How to set group of video and audio devices automatically

Tim ignored_mailbox at yahoo.com.au
Tue May 19 14:55:28 UTC 2009


On Tue, 2009-05-19 at 04:58 -0700, Derek Tattersall wrote:
> That shouldn't matter. I want to have the owner and group permissions
> set when the appropriate /dev nodes are created, on boot up or on
> insertion of the device, independently of who is logged into which
> terminal. I mostly use kde.

How you log in does matter.  The current system (when working) sets
device permissions for the person who's at the local console, and has
logged in using a system that supports it.  e.g. logging in through GDM
to KDE or Gnome.  I think KDM also manages this.  XDM didn't, when I
tried it, nor did logging in to some other window managers, through GDM,
such as when I tried XFCE.

The idea behind this device control methodology being that a local user
would have the display, the mouse, the speakers, etc.  And that a remote
user wouldn't.  That's not always the case, of course, but it's a fair
presumption about how people generally use non-shareable hardware on a
personal computer.  e.g. User joe and user fred can't both listen to
different MP3 files through the same set of speakers.

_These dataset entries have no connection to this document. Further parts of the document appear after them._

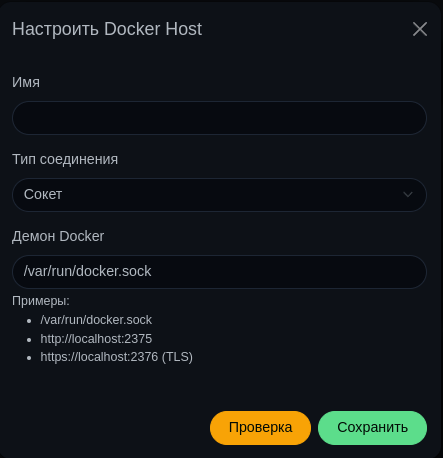Viewport: 443px width, 458px height.
Task: Click the empty Имя input field
Action: pos(219,118)
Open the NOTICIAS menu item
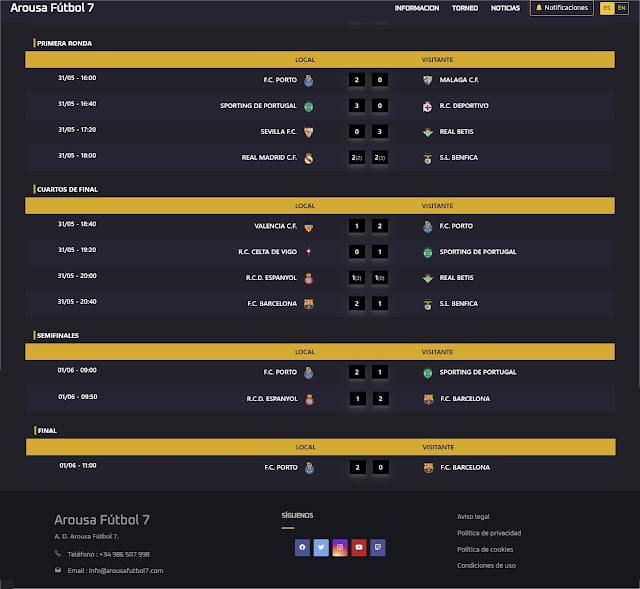 tap(505, 8)
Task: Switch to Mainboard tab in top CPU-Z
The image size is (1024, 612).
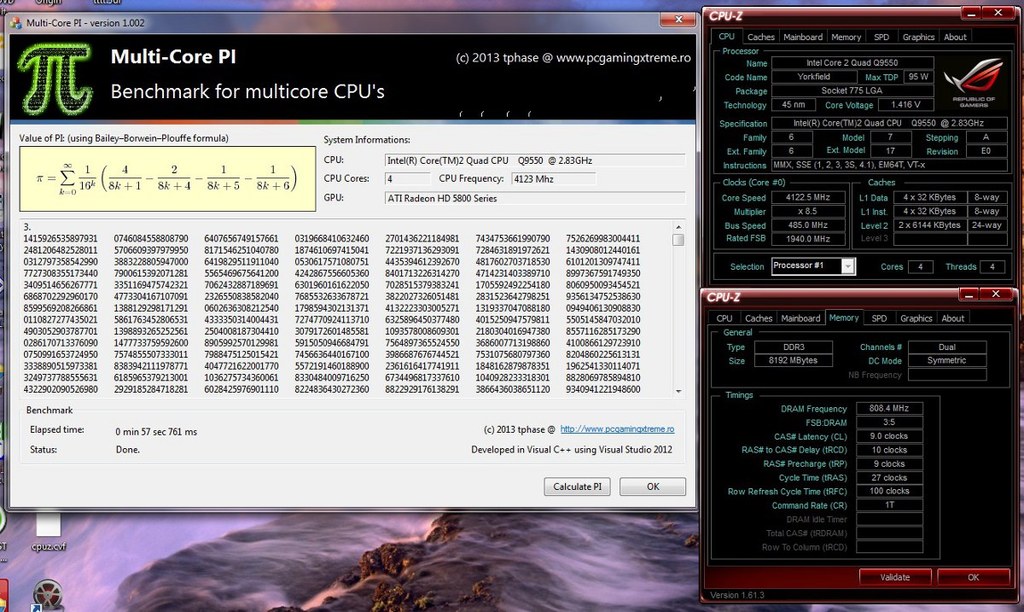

The model falls apart on multi-user systems, or systems where someone
logs in remotely to control it.  e.g. I have a crummy old box in the
corner of the room that plays ogg vorbis files through the stereo, I'd
like to just SSH over to it and start things, then log out and leave it
doing its business.  That's not always a straight forward thing to be
able to achieve.

By the way, don't top post, I don't want to have to yo-yo scroll up and
down to see what you're responding to.  Replies should only quote enough
of the prior message to be understood.  And the reply should be written
in a way that's clearly understandable.  The usual method is to respond
directly under quoted text.  And intersperse replies, adjacent to the
relevant sections, if you're responding to different parts of a message.
See most of the other messages on the list for an example.

-- 
[tim at localhost ~]$ uname -r
2.6.27.21-78.2.41.fc9.i686

Don't send private replies to my address, the mailbox is ignored.  I
read messages from the public lists.